> DATA LINES:
+---+

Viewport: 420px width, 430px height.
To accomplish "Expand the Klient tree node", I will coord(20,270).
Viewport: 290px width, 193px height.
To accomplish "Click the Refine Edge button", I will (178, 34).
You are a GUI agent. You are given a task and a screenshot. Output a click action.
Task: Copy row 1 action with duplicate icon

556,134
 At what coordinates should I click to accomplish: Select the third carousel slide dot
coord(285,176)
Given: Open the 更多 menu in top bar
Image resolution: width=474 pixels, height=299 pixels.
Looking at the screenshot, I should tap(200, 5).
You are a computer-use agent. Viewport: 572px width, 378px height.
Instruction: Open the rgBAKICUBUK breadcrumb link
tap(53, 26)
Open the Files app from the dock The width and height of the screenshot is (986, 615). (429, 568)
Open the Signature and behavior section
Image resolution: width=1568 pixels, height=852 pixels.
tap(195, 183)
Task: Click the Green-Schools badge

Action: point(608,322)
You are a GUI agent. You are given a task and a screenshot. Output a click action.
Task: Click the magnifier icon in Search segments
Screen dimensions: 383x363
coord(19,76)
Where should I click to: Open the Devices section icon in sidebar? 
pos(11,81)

+---+

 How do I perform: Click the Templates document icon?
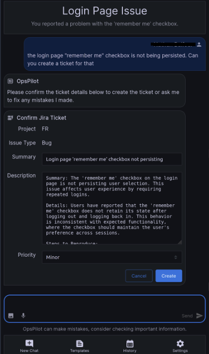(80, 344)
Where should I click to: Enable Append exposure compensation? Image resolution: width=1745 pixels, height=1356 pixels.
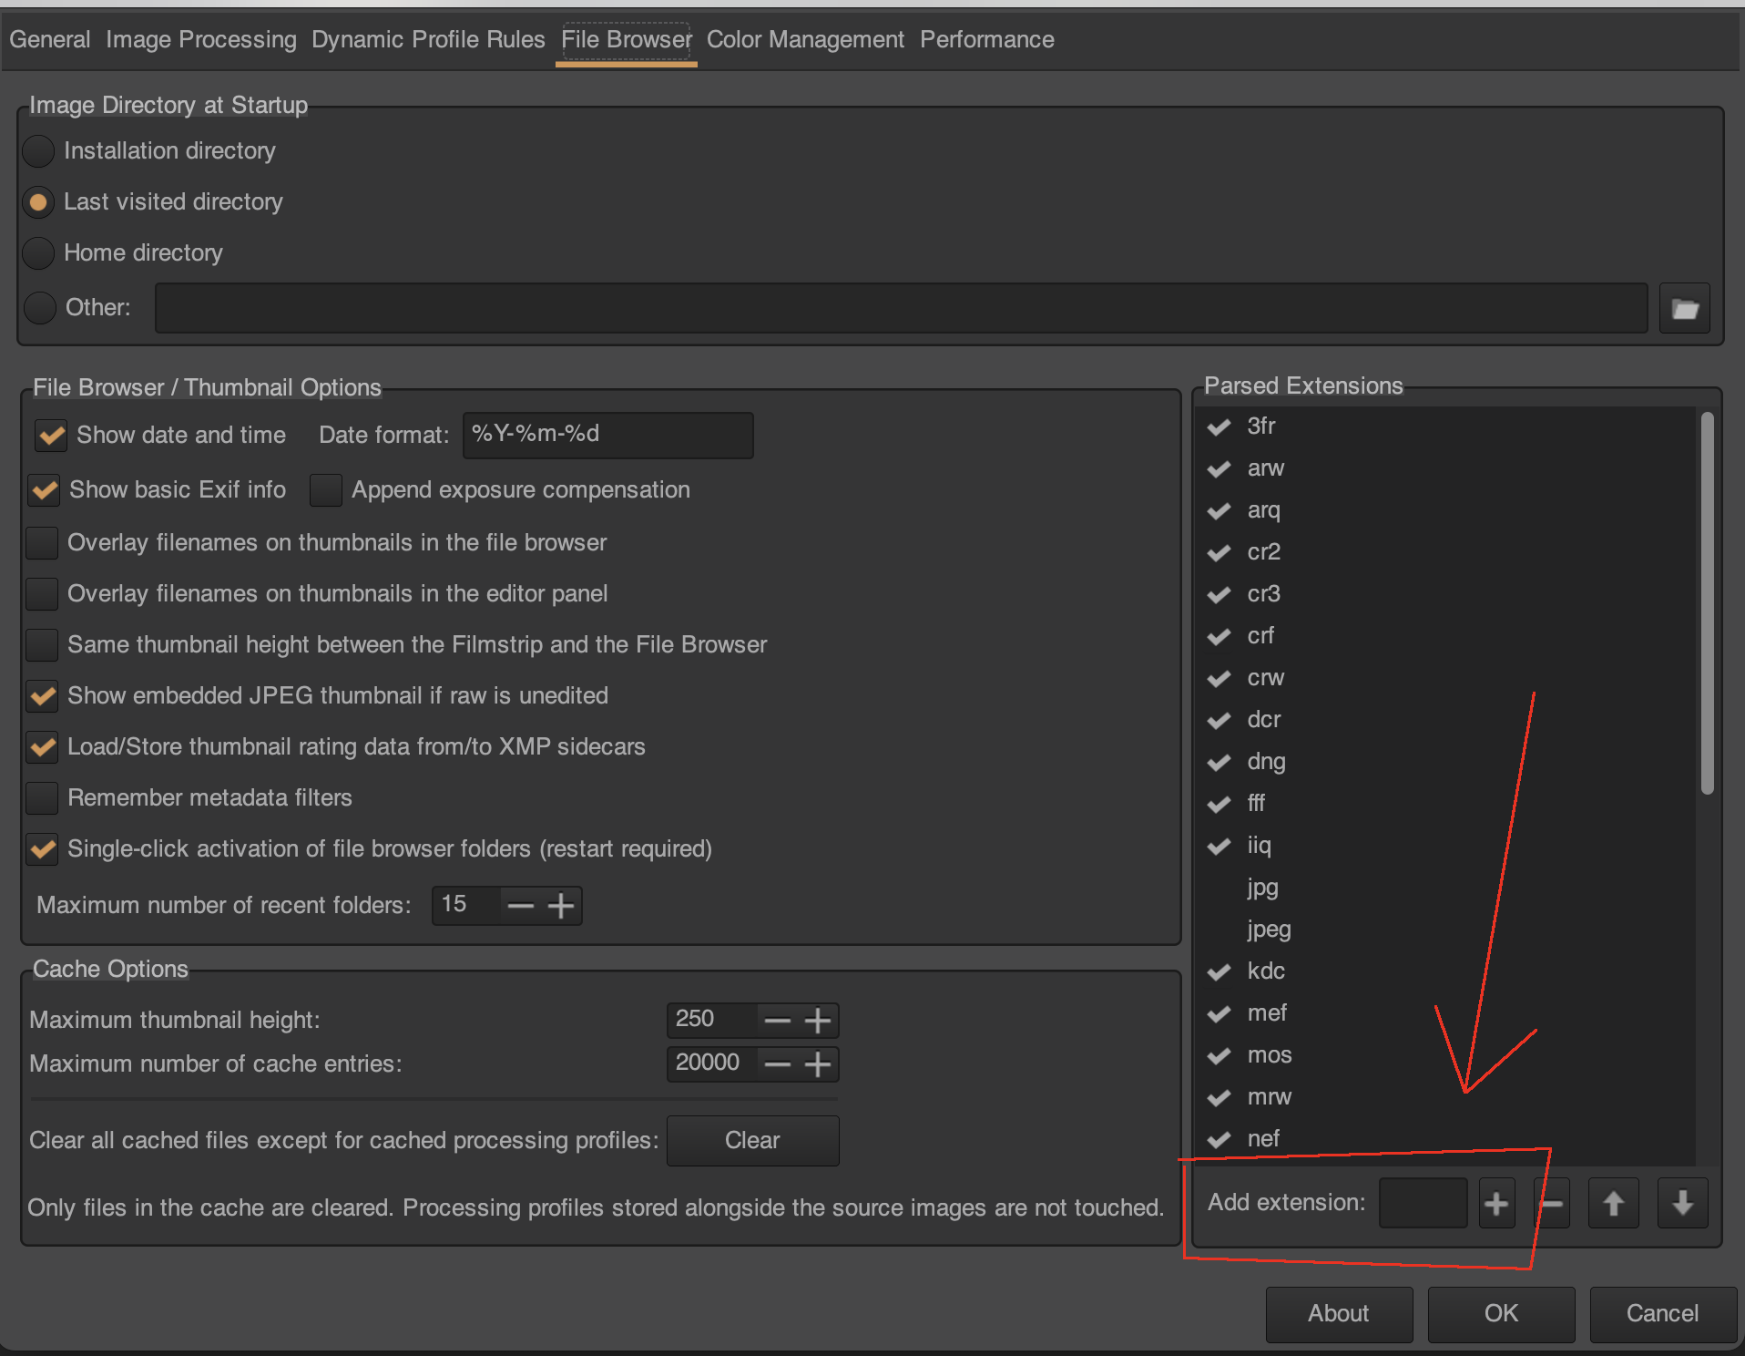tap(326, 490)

+---+

Reproduce the data verbatim, starting at the line that contains "Viewport: 420px width, 430px height." and ending after the line that contains "Looking at the".

Viewport: 420px width, 430px height.
To accomplish "Expand the Klient tree node", I will coord(20,270).
Viewport: 290px width, 193px height.
To accomplish "Click the Refine Edge button", I will (178, 34).
You are a GUI agent. You are given a task and a screenshot. Output a click action.
Task: Copy row 1 action with duplicate icon

556,134
 At what coordinates should I click to accomplish: Select the third carousel slide dot
coord(285,176)
Given: Open the 更多 menu in top bar
Image resolution: width=474 pixels, height=299 pixels.
Looking at the screenshot, I should tap(200, 5).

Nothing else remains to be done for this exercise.